* [BRIEF]: If a record contains a picture, drop the picture and copy everything else exactly.

* [DATA FOR THE TASK]:
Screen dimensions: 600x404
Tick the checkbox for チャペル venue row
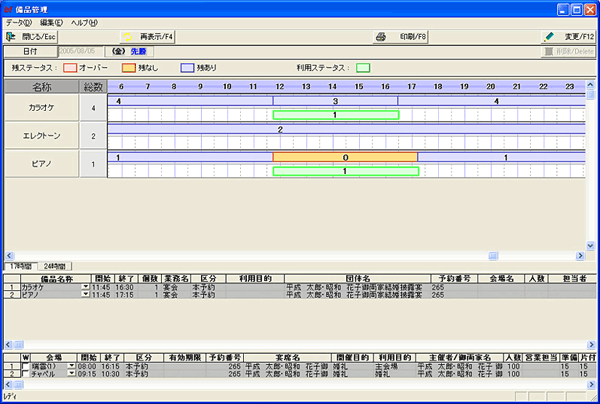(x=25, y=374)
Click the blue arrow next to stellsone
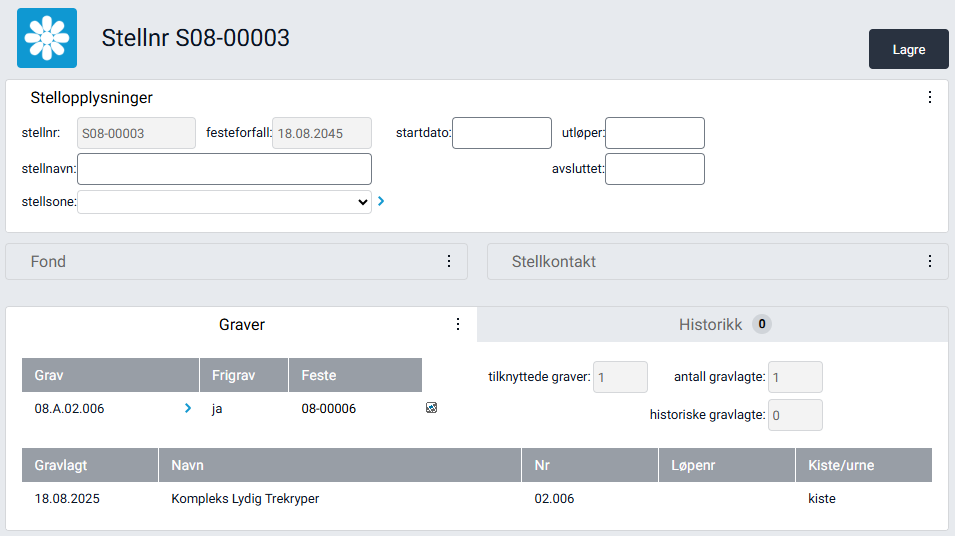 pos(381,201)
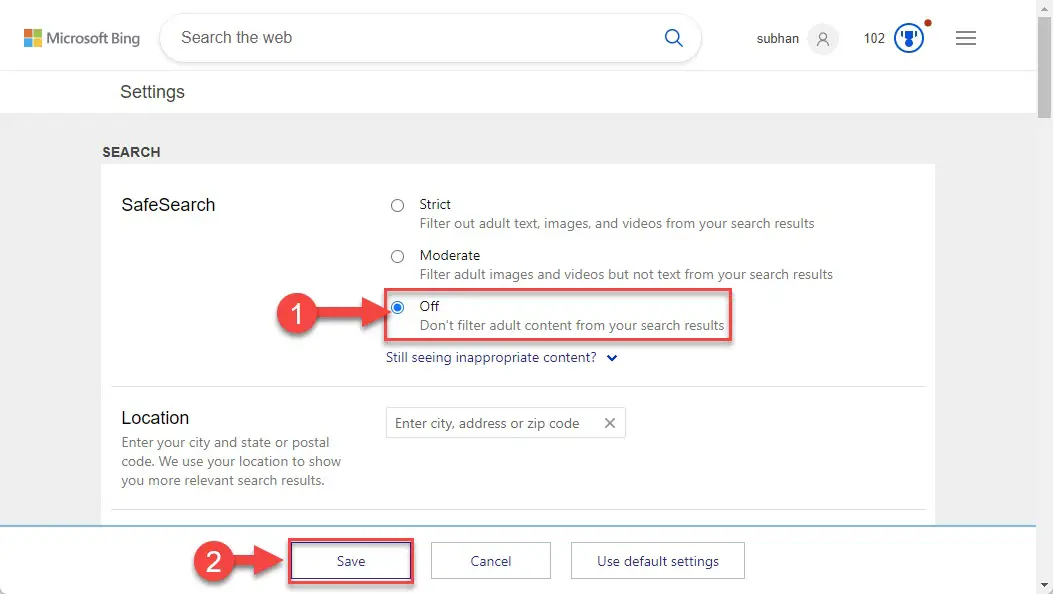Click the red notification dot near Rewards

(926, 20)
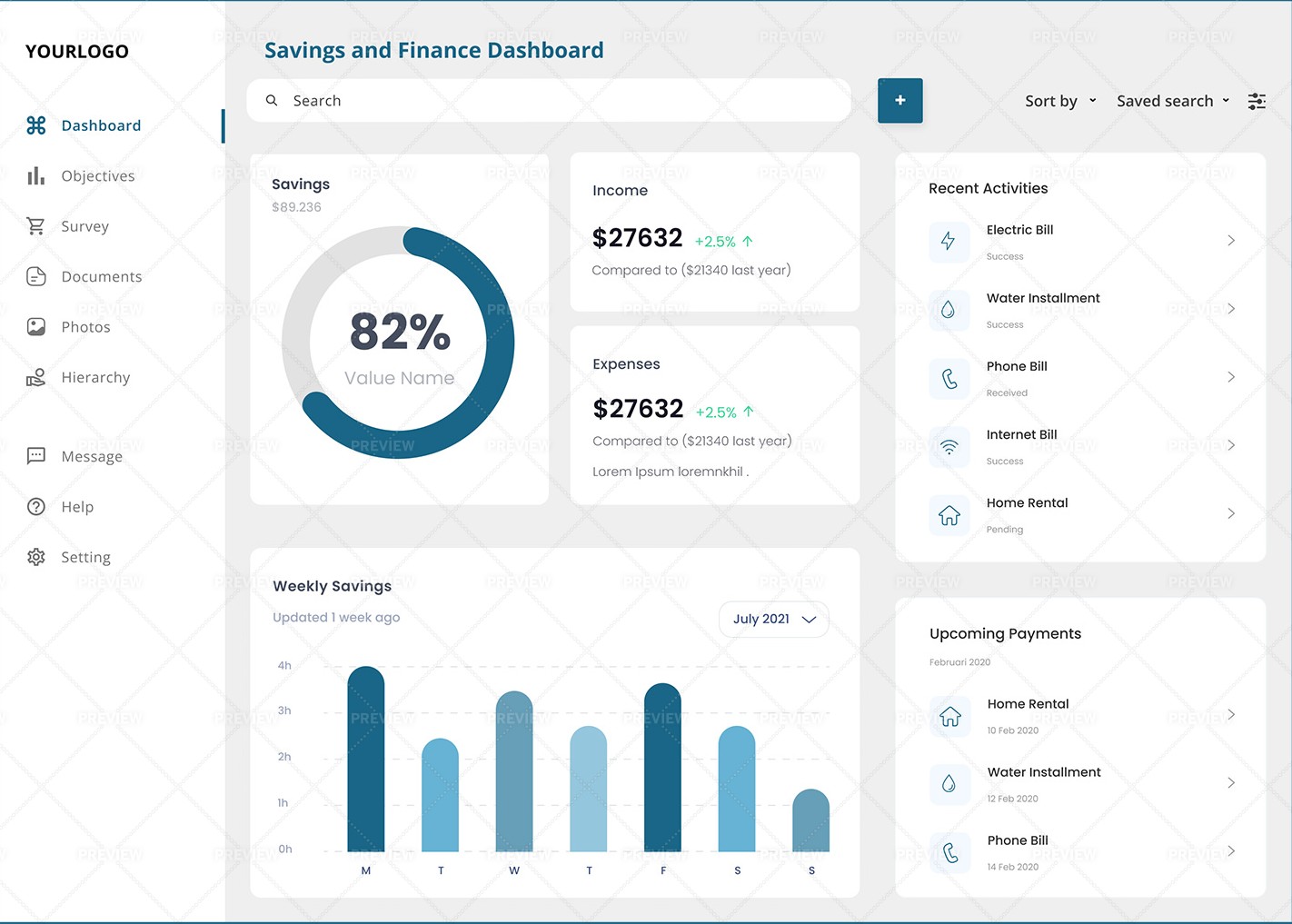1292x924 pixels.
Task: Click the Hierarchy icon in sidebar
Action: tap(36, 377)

* [ANSWER BOX]:
Screen dimensions: 600x404
Tick the checkbox for チャペル venue row
(x=25, y=374)
Click the blue arrow next to stellsone
 pos(381,201)
Click the red notification dot near Rewards

(926, 20)
1292x924 pixels.
Task: Click the Hierarchy icon in sidebar
Action: tap(36, 377)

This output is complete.